Perhaps it was because of Connolly, or the Africans he knew who were affected by the disease, but for Short the AIDS epidemic was no abstract concept. When he visited St Paul’s Cathedral in London with one of his daughters (he had three daughters by his first marriage, and two with Renfree), he was reminded of the words of the English poet John Donne, who once sermonised in the cathedral: “Any man’s death diminishes me, because I am involved in mankind; and therefore never send to know for whom the bell tolls; it tolls for thee.”
“This notion is what motivates me,” Short said earnestly. “I feel that idea very, very strongly.”
As he advanced into his final decades, at a time when most would be planning a retirement hobby or serving on company boards, Short continued to dig deeply into the big ideas, and size up potential students to send on missions.
Serving with the WHO, it became apparent the fight against AIDS was failing.
In 2004, about 5 million new cases were reported worldwide, of which about 60% were in Sub-Saharan Africa. Half were aged 15–24 years and 57% were women. The poor couldn’t afford life-saving retrovirals and there was no proven vaccine. Condoms could prevent the spread, but weren’t being used, to some extent because men disliked using them but also because church-based aid agencies were sometimes pressured by their head offices not to promote condoms. These realities in the field, and the rising infection rate, forced an urgent search for new solutions.
And Short came up with several. For women these included lemon juice douches to kill the virus and estrogen cream to thicken and fortify the lining of the vagina to prevent the virus accessing tiny blood vessels.

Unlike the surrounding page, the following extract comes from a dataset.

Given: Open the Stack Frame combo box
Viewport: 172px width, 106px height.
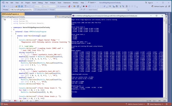Looking at the screenshot, I should (x=113, y=10).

For men, Short promoted circumcision. Many studies showed that circumcised men had a reduced risk of contracting AIDS; Short believed this is because the lining of the foreskin has a large number of the Langerhans cells that ferry the AIDS virus into the body – something his student Scott McCoombe showed in his PhD work in Melbourne.
Finally he addressed the social angle. In Botswana, girls were contracting the disease at three times the rate of boys. While they knew that having unprotected sex was playing Russian roulette, they couldn’t resist the lure of wealthy men who rewarded them with mobile telephones and ‘bling’. Another Short protégée, Kristi Roberts, supplied cameras to young women to focus the community’s awareness onto the problem.
Not all of Short’s solutions for combating HIV were well-received. But whether lauded or criticised, it was difficult to imagine Short ever stopping. While a professorial fellow in obstetrics and gynaecology at Melbourne University’s Department of Perinatal Medicine, the aging Short received a letter from the university politely suggesting he wind down and become an honorary unsalaried professor. The idea was anathema to Short, because it would have removed him from his beloved teaching.
For Short, there was no higher calling: “Often I think teaching is the most important thing one does. With research, if you don’t do it, someone else will; you may be first, but there’s always a second. But with teaching, you might just change someone’s life by inspiration.
“And, if at the end of your life you have inspired just two other people, then you’ve justified yourself – you have made two for the price of one.”